On Jun 16, 2006, at 8:27 PM, Bryan J. Smith wrote:

On Fri, 2006-06-16 at 19:20 -0400, ross brunson wrote:
Right on, I see the Samba exam as being something that tests your
ability to properly bridge or integrate the two environments, 'cause
let's face it, Samba exists so that it can help other systems
interface or replace or emulate etc. as or to a Windows system.

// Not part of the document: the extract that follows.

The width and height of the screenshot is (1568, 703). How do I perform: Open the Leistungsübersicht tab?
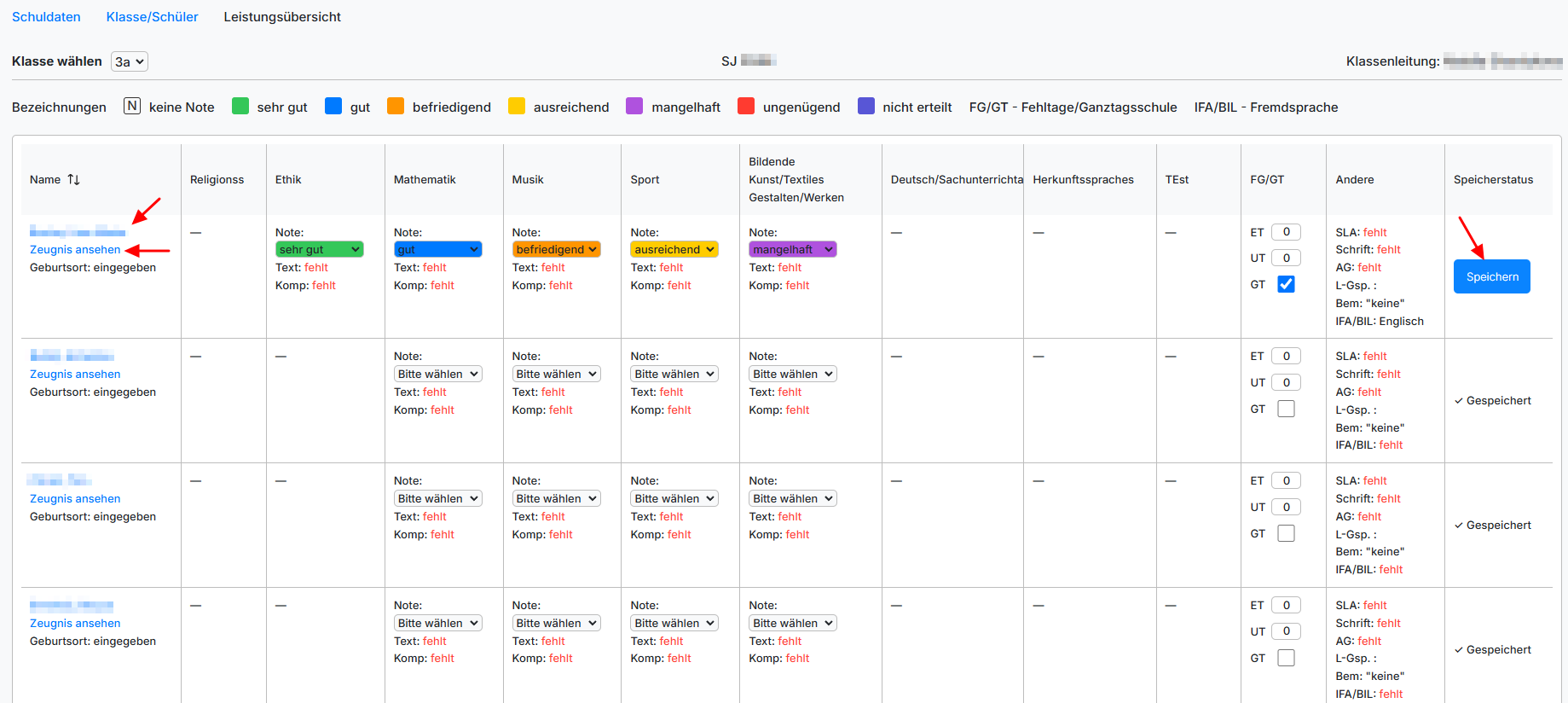click(282, 17)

But there are many facilities _outside_ of Samba that _also_ bridge the two environments. Network authentication, directory and naming services that are _not_ provided by the Samba project do such for UNIX/Linux and Windows integration. They are just as key, and not just Samba provided
ones.

As much as I agree that all of this is integrated, I think that widening the scope to encompass all the possible permutations and inter-relationships between these topics is a bit beyond this format. You're talking about having someone answer a multiple-choice question, it can't be THAT complex if it's going to be conveyed in a single screen or even a couple of screens worth of text and pictures.

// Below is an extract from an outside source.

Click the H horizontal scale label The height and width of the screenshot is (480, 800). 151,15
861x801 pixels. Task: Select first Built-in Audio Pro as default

I guess you've probably gone on about this enough to make the point, so how do you propose to make all of this into objectives that won't bloat up into something that takes us 2-3 years? I think that the farthest we should be going is to have a Networked File Systems exam instead of just a Samba one, but I can't see making this into a full- blown directory services integrated file system with various authentication modules exam, unless everyone decides together that it should be reworked or revised.

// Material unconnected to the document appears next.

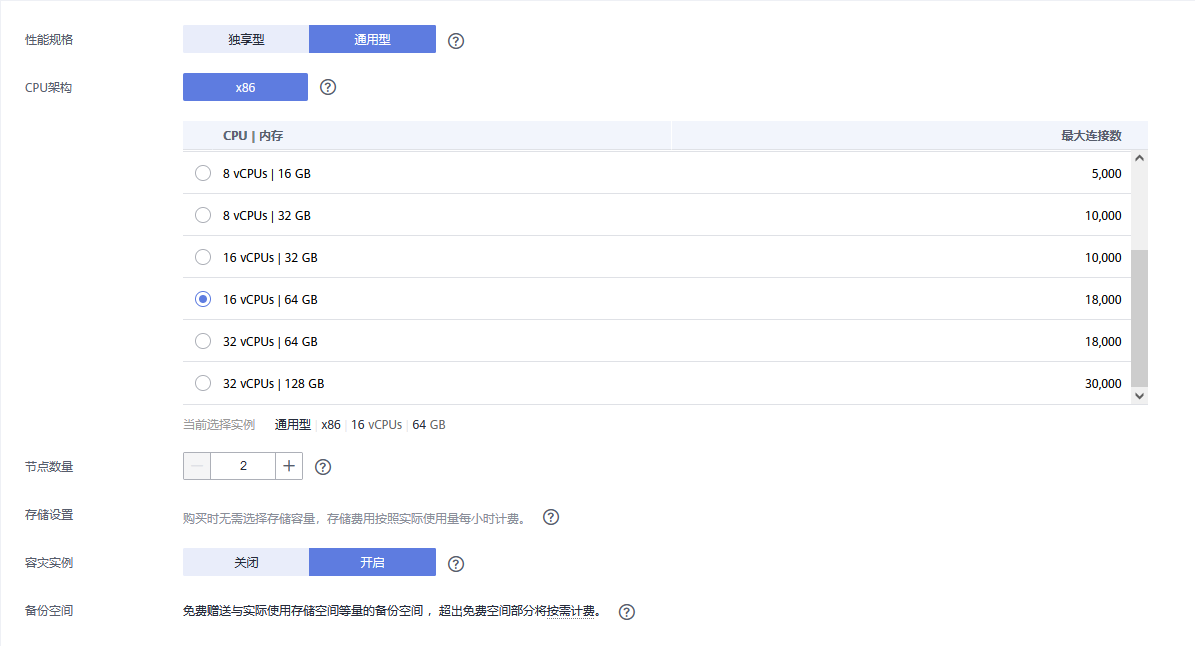Open help for 性能规格 specification
The height and width of the screenshot is (646, 1195).
[456, 40]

Is that the goal? Are you asking the team to consider reworking the current Level 3 plan? How do we come to a consensus about this, and is it even open to a vote, as it were? Taki?


Yeah, nothing is worse than a bigoted Microsoft technician who hates
Linux and Unix and yet has to work around and with it for his job,
unless it's an equally bigoted OSS person who can't be bothered to
learn Windows technologies because they are "dirty" and
"proprietary".

Actually, it goes worse than that.

_Nothing_ is worse than someone who puts in a Linux solution but doesn't
know the first thing about UNIX/Linux services alongside Windows.
That's why the Linux server merely remains as a Windows server and
_nothing_ else.

Solid point, I would recommend it be a Migration/Integration focus,
and that would be one way only.  I feel no responsibility
*whatsoever* to teach/certify someone about how to migrate from Samba
to AD.

And if "Migration/Integration" is the key, at what point are we saying, "oh, Linux makes a great Windows server ... oh, but, we don't care about
other client support."

Never have said we don't care about client support, but at this level it almost has to be a Services play and set of tasks, with a light dusting of clients, we're TESTING them, not teaching them.


The Microsoft desktop certification has little to do with network
configuration. Windows networking is covered over a range of
training courses and certification programs - each of which has its
own examination.

The MCDST _does_ address some of the _client_ support.  In fact, the
MCDST and MCSA address _all_ of the Windows client support.  The MCSE
addresses *0* beyond what the MCSA does.

Umm, agreed, and the MCDST objectives can probably be used in part as "inspiration" for the client-config piece of the eventual exams we are writing, but I can't imagine that client piece being more complex than about 2-4 questions on any of the generated exams. The very fabric of what you are proposing we turn this into necessitates that we defocus on the client side except for some basics that match this level's difficulty.


It's even worse now, it's no longer one MS course per exam, they are
mixed up some now so that you can't just take a single course and get
a single exam out of the way.

Because technologies are inter-related.  That's the problem.  That's
always the problem.  The only way is to try to break it up into exams,
but much courseware is still inter-related, because of how the services
inter-operate.

You don't take just an exam on ADS that addresses everything.

And the main point you didn't mention is that you don't think we can just have a Samba exam that addresses everything that Samba touches or employs in it's inter-relationships. I think the risk is that suddenly we are testing in very complex scenarios that are going to be extremely difficult to fit into the question format that we employ with VUE and Prometric. This is going to make for a lot of "scenario" style questions and those will be by necessity very complex to read, understand and then pick an answer from a set list of single lines or sentences.


Again, my hope is that we all remember that this is a Level 3 cert,
and by this time people should have a good working set of networking
skills and not be a Window Virgin, very damn few positions I have
seen could be so isolated in todays networking environment, perhaps
at an ISP or some large corporation's Server group, but surely not in
the SMB or middle tier market.

You don't have to do a full exam on OpenLDAP or FDS. But you had better
understand some basic authentication protocols, their services setup,
common compatibility as well as how different resource services are
listed and available across an enterprise for different clients -- all
in addition to basic DNS, DDNS updates and key objects, such as SysV
records for Kerberos, etc...

Agreed, but again is the proposal that we chuck the current exam layout, or alter the exams to better incorporate what you envision as being needed?


This is level 3.

Ah yeah, but it has to be doable, not be such a mass of interdependent complexity that we can't write the exams.